Wskazywał, że w Polsce, którą cały czas budujemy, nie udało się zmienić wymiaru sprawiedliwości i dlatego oprawcy odeszli bezkarni.
– Dzisiaj ze wstydem ja i mam nadzieję wielu ludzi władzy, pochylam głowę za tą Rzeczpospolitą i obiecuję wszystkim Państwu, tym, którzy przeżyli tamte straszne dni, którzy zostali ranni, a są dzisiaj z nami, rodzinom tych, którzy polegli, tym, którzy byli prześladowani, że zrobię wszystko, aby ta Rzeczpospolita była naprawiona, aby stała się wreszcie państwem sprawiedliwym, uczciwym – zapewnił prezydent.
Jak mówił, można odnieść wrażenie, że władze III RP ukarały Wybrzeże. – Ukarały Gdańsk, Gdynię, Szczecin, ukarały stoczniowców, którzy wtedy protestowali. Stocznie zostały zlikwidowane, a nie rozliczono oprawców. Wstyd. III RP nie zdała egzaminu sprawiedliwości, uczciwości, a w tym ostatnim względzie, egzaminu elementarnej przyzwoitości i gospodarności – wskazywał.

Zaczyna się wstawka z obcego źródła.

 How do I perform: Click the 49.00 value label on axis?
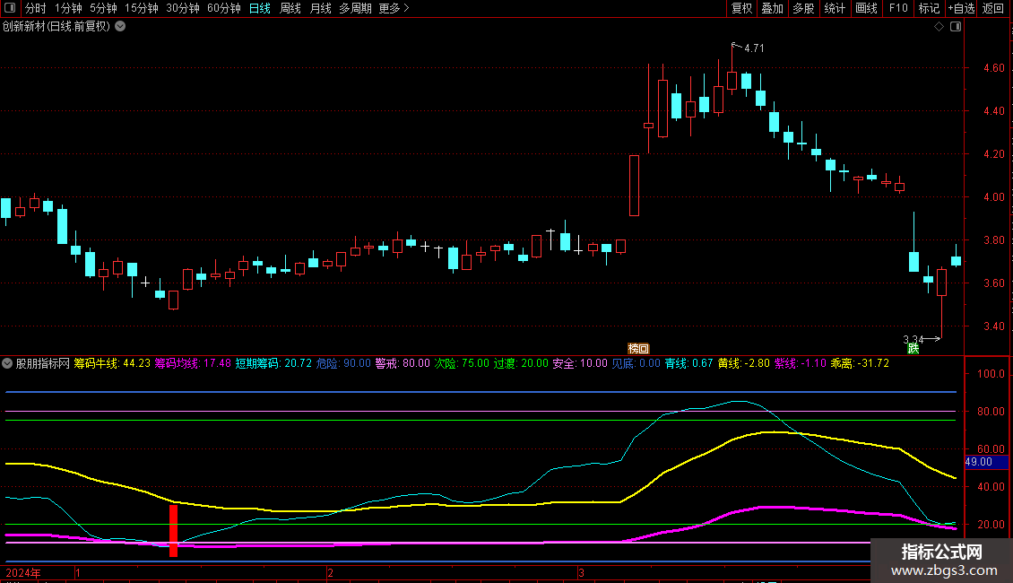(978, 462)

Jego zdaniem naprawa tego to wielkie zadanie na przyszłość. – Dlatego dziś, chyląc głowę przed pamięcią ofiar Grudnia ’70 proszę wszystkich Państwa o wsparcie dla tego procesu naprawy Rzeczypospolitej. Głęboko wierzę w to, że jesteśmy w stanie go dokonać, oddając także w tym najszerszym słowa znaczeniu sprawiedliwość wszystkim tym, którzy zostali pomordowani i poszkodowani – mówił prezydent.
– Chwała wszystkim poległym! Cześć i honor ofiarom Grudnia 1970 roku! Uczciwa, sprawiedliwa Polska, uczciwi sprawiedliwi Polacy, nie zapomną o Was nigdy – zakończył.